### AIM OF THE EXERCISE:
For the records below, count the lines containing the word "agent" and reply with the number alone.

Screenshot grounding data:
= = = = = = =
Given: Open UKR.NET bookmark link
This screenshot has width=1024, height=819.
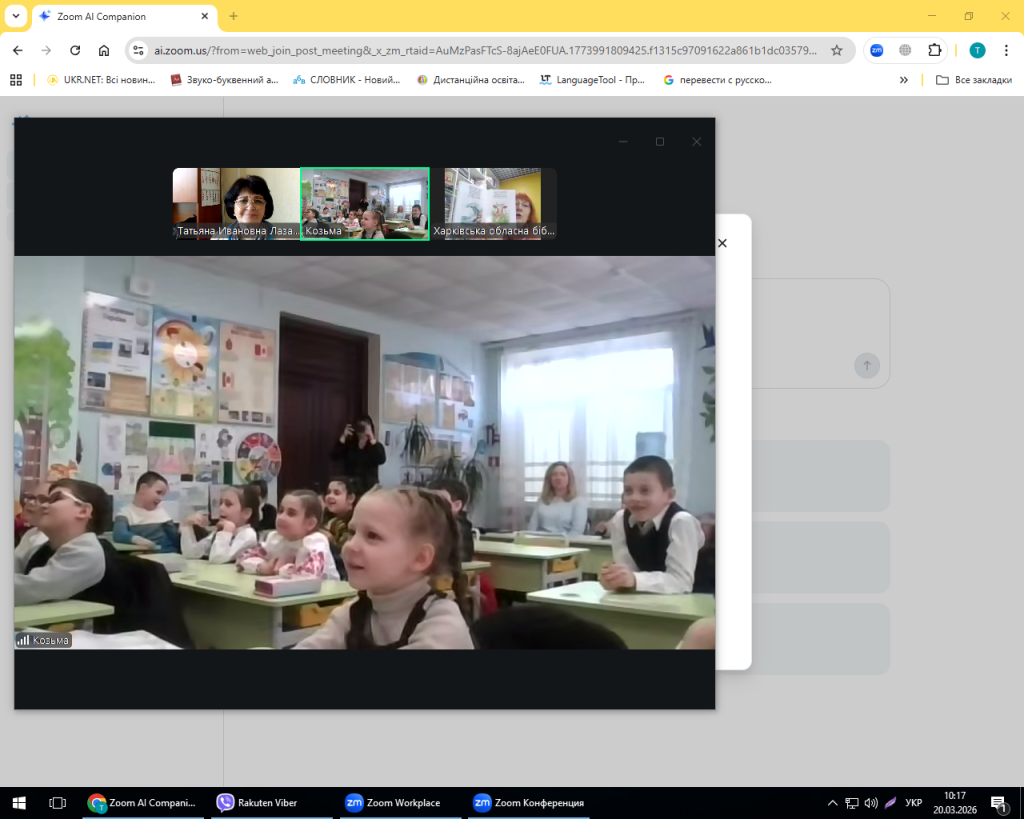Looking at the screenshot, I should 100,80.
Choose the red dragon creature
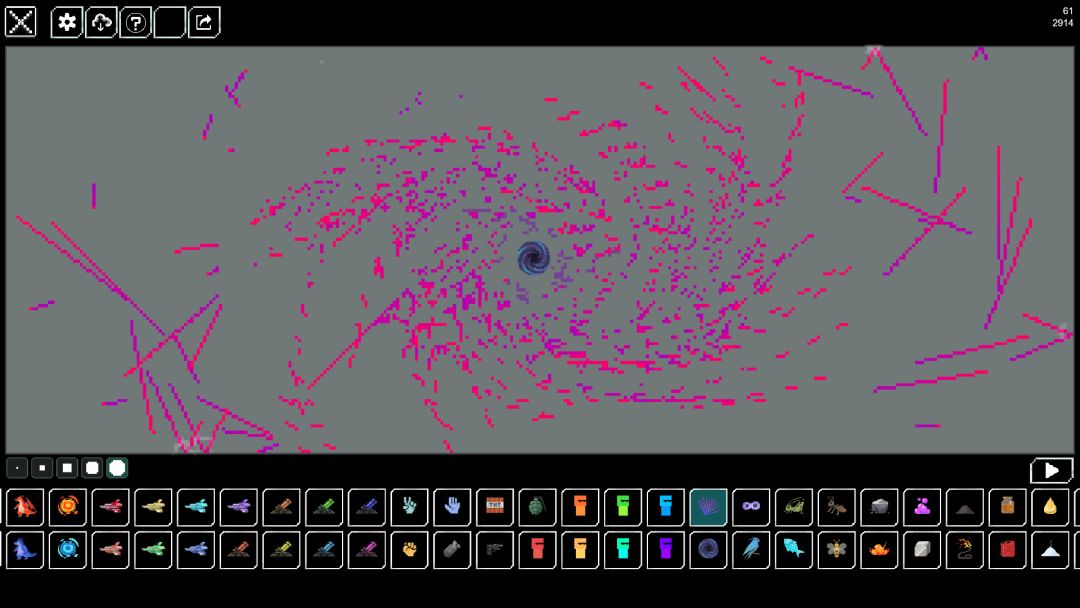 (x=25, y=507)
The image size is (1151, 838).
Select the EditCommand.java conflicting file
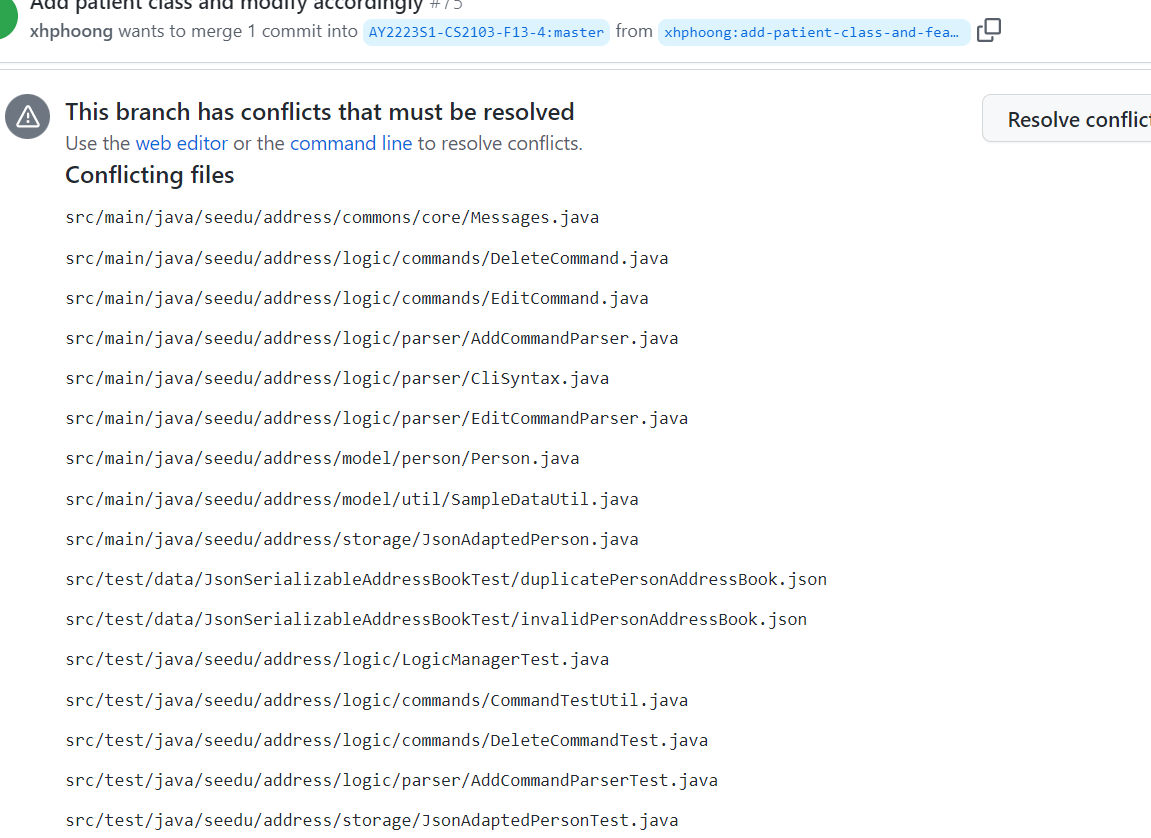356,298
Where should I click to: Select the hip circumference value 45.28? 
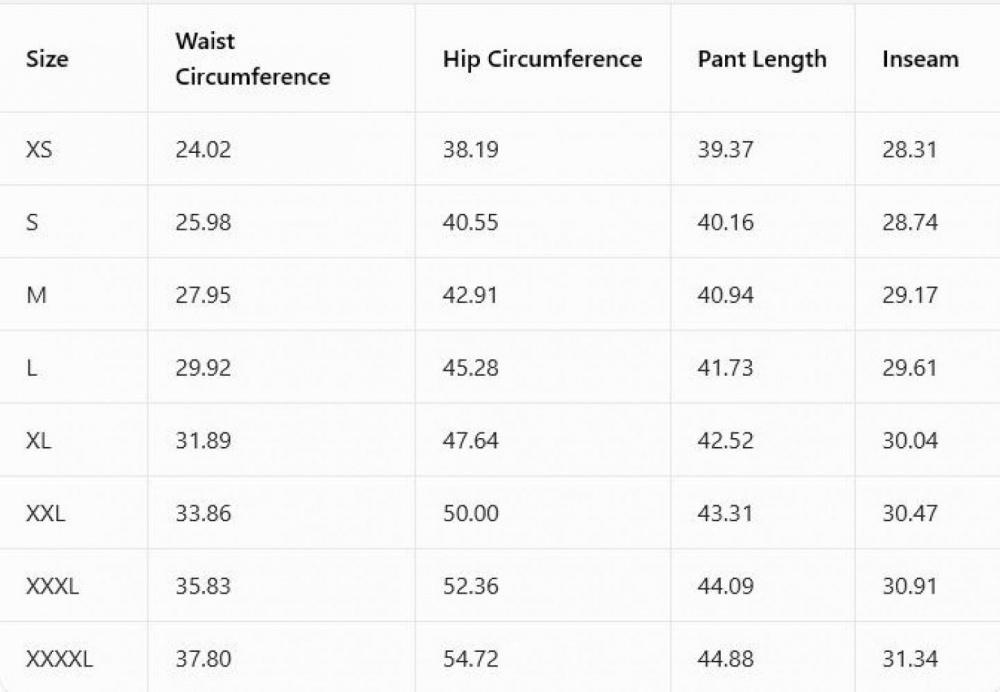pos(470,368)
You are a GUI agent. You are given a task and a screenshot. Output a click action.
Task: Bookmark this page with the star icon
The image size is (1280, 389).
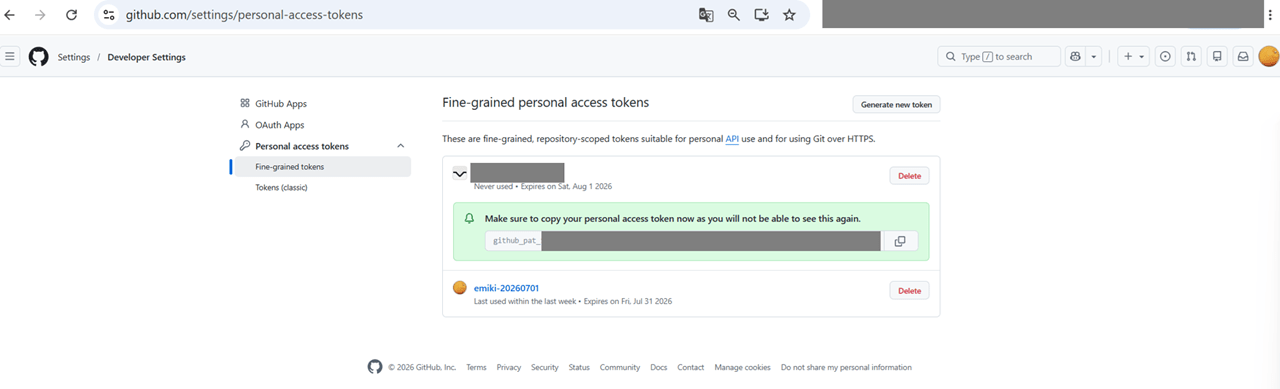(789, 15)
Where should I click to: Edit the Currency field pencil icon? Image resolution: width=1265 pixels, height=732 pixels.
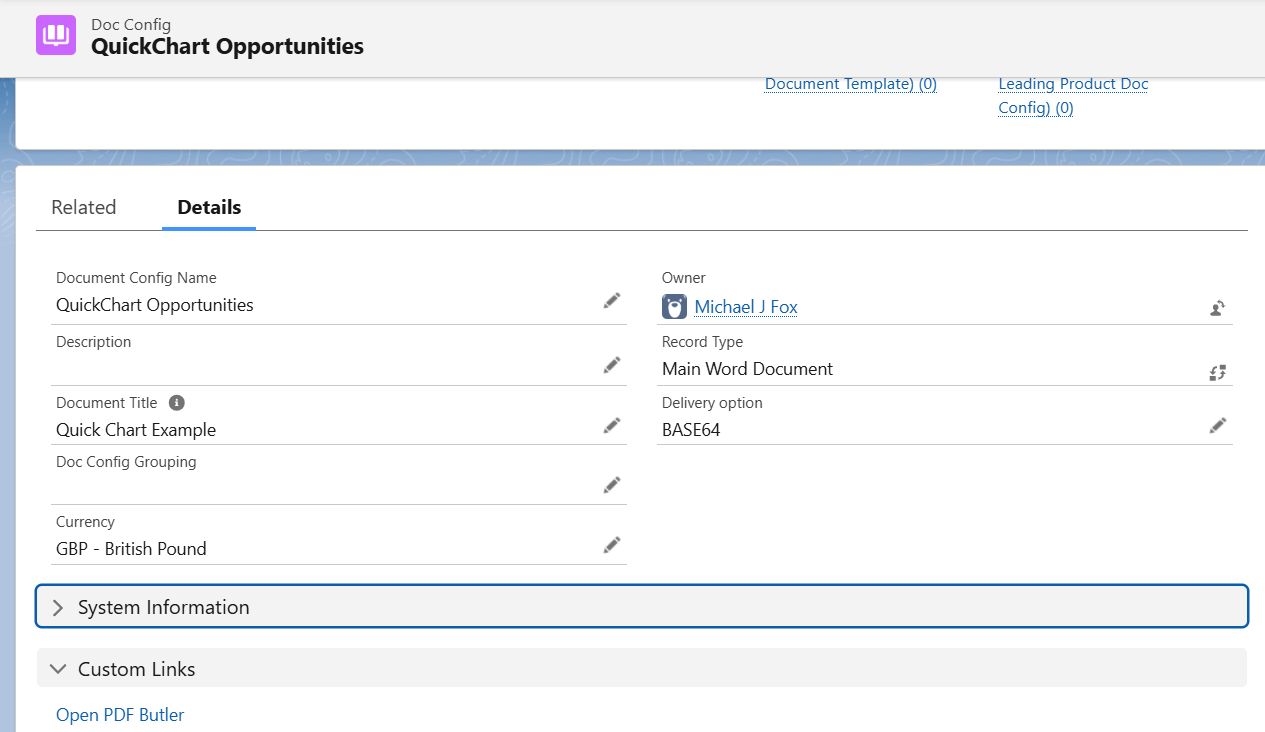[612, 545]
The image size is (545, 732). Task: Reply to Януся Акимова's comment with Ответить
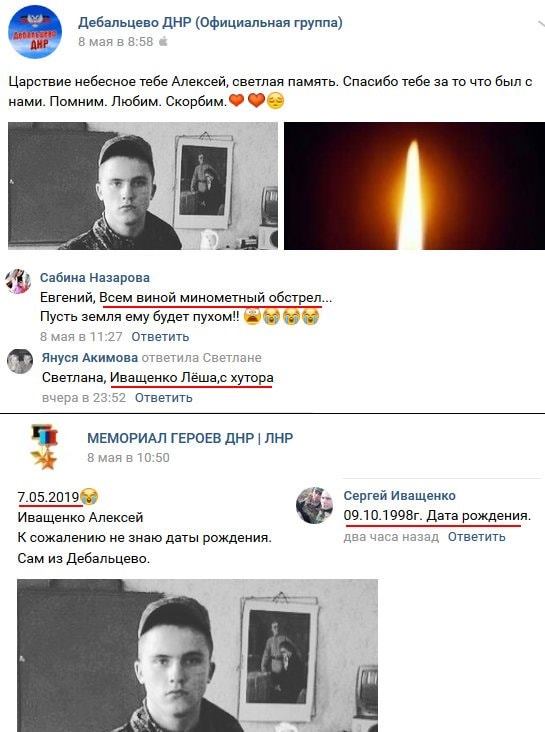pos(163,398)
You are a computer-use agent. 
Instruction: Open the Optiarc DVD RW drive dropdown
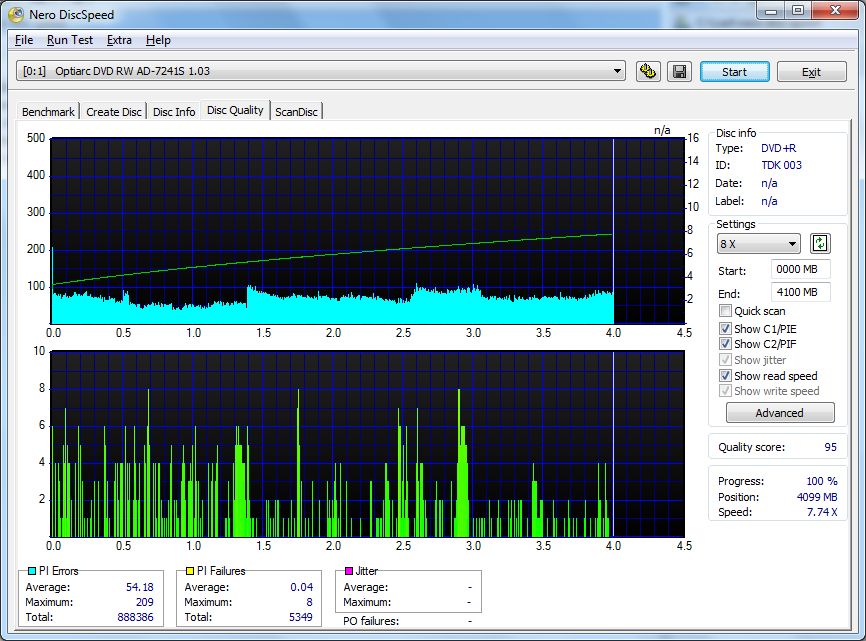point(618,71)
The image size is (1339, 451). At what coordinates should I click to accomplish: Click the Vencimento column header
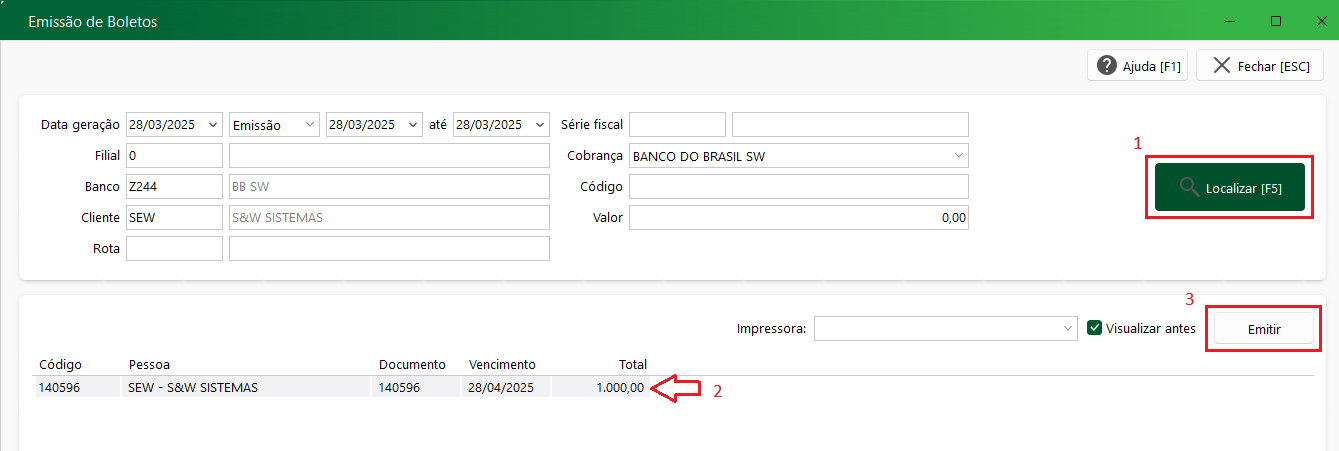[x=502, y=364]
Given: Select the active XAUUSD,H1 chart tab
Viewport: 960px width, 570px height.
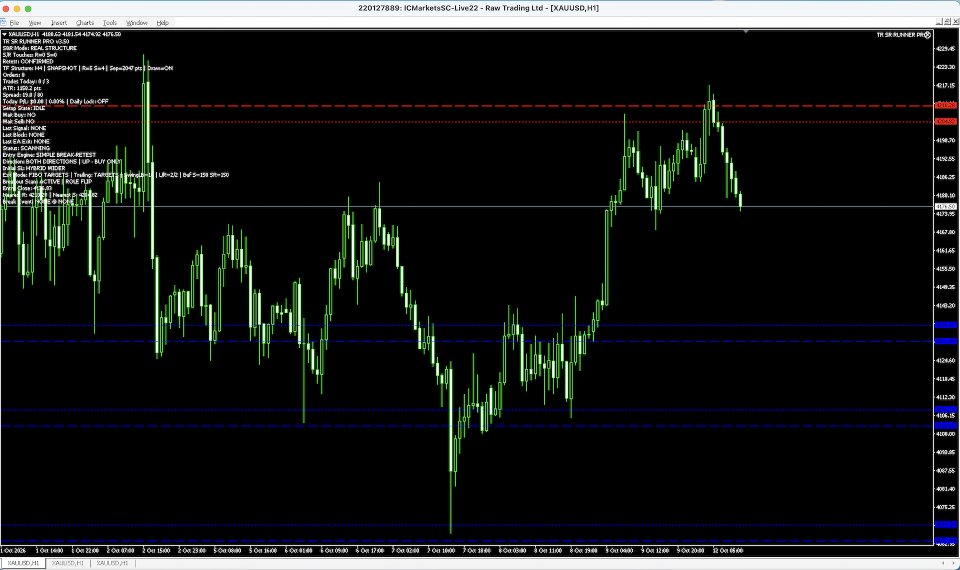Looking at the screenshot, I should 23,563.
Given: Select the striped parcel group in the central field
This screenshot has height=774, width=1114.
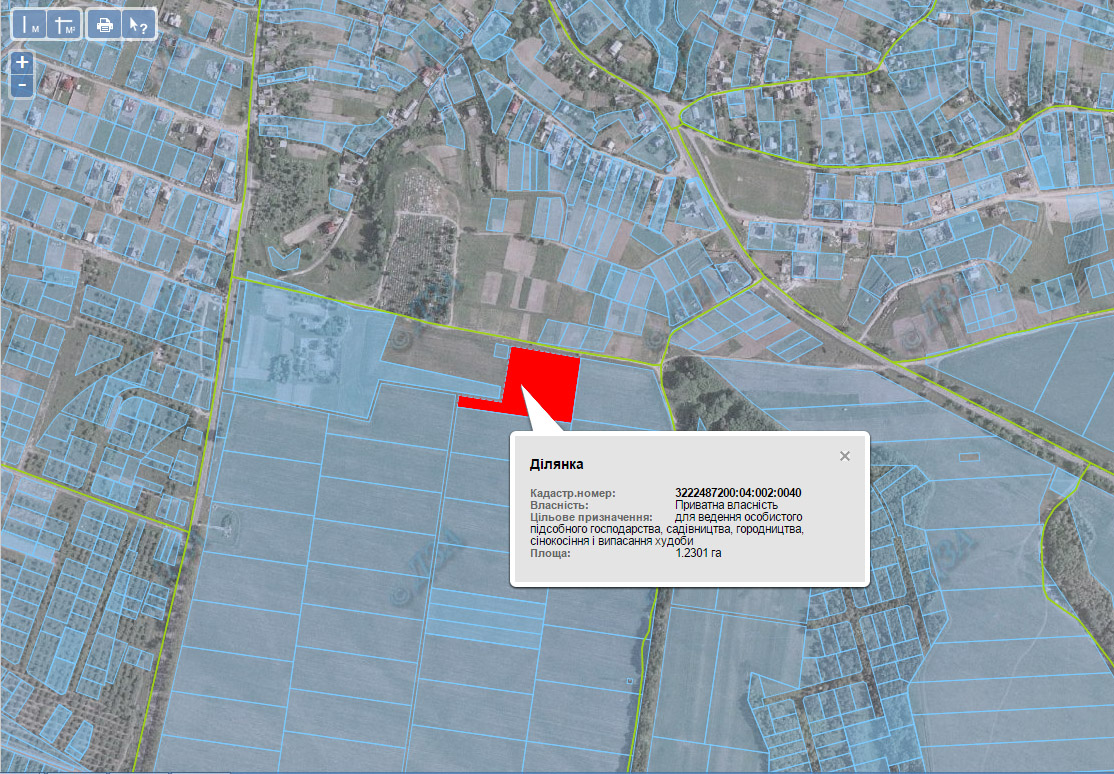Looking at the screenshot, I should click(x=486, y=617).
= = = = = = =
### REPLY:
2